I understand the Realtime API voice novelty, and the techonological achievement it is, but I don't see it from the product point of view. It looks like one of those startups finding a solution before knowing the problem.

The two examples shown in the DevDay are the things I don't really want to do in the future. I don't want to talk to anybody, and I don't want to wait for their answer in a human form. That's why I order my food through an app or Whatsapp, or why I prefer to buy my tickets online. In the rare case I call to order food, it's because I have a weird question or a weird request (can I pick it up in X minutes?
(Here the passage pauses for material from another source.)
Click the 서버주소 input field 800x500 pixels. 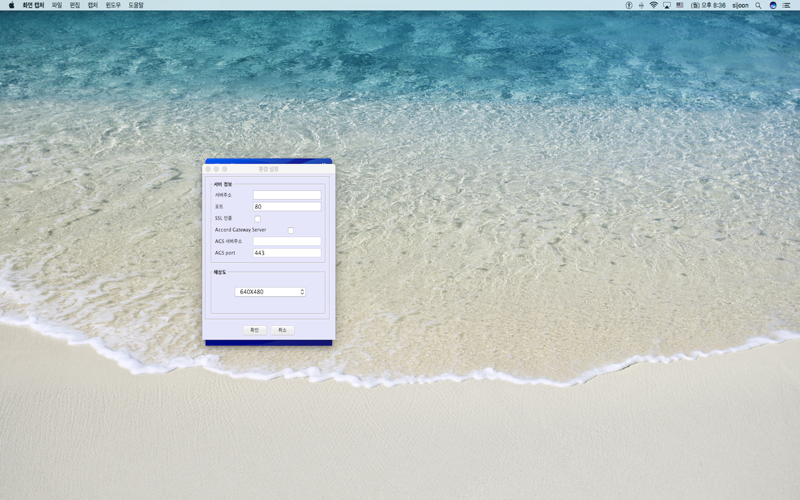click(x=287, y=195)
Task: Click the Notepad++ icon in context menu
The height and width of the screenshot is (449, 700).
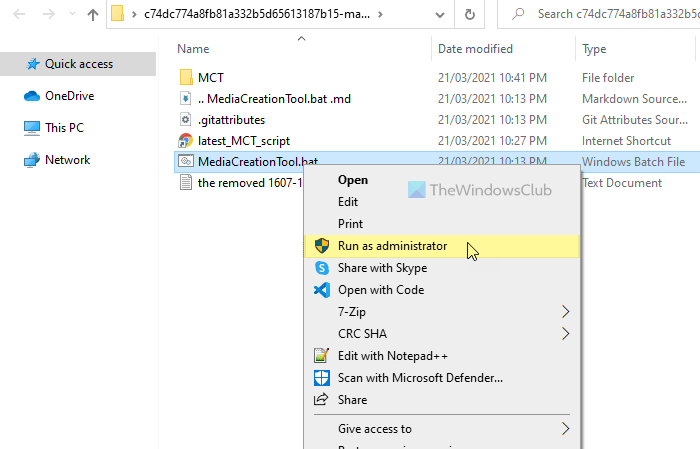Action: point(321,356)
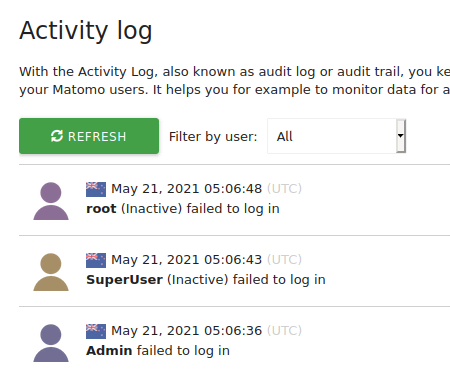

Can you prepare it in a different way?)

I hope we don't start seeing apps using conversations as interfaces because it would really horrible (leaving aside the fact that a lot of people don't know how to communicate themselves, different accents, sound environments, etc), while clicking or typing work almost the same for everyone (at least much more normalized than talking)


Replies

com2kid10/01/2024

> I understand the Realtime API voice novelty, and the techonological achievement it is, but I don't see it from the product point of view. It looks like one of those startups finding a solution before knowing the problem.

The market for realistic voice agents is huge, but also very fragmented. Customer service is the obvious example, large companies employ tens of thousands of customer service phone agents, and a large # of those calls can be handled, at least in part, with a sufficiently smart voice agent.

Sales is another, just calling back leads and checking in on them. Voice clone the original sales agent, give the AI enough context about previous interactions, and a lot of boring legwork can be handled by AI.

Answering simple questions is another great example, restaurants get slammed with calls during their busiest hours (seriously getting ahold restaurant staff during peak hours can be literally impossible!) having an AI that can pick up the phone and answer basic questions (what's in certain dishes, what is the current wait time, what is the largest group that can be sat together, etc) is super useful.

A lot of small businesses with only a single employee can benefit from having a voice AI assistant picking up the phone and answering the easy everyday queries and then handing everything else off to the owner.

The key is that these voice AIs should be seamless, you ask your question, they answer, and you ideally don't even know it is an AI.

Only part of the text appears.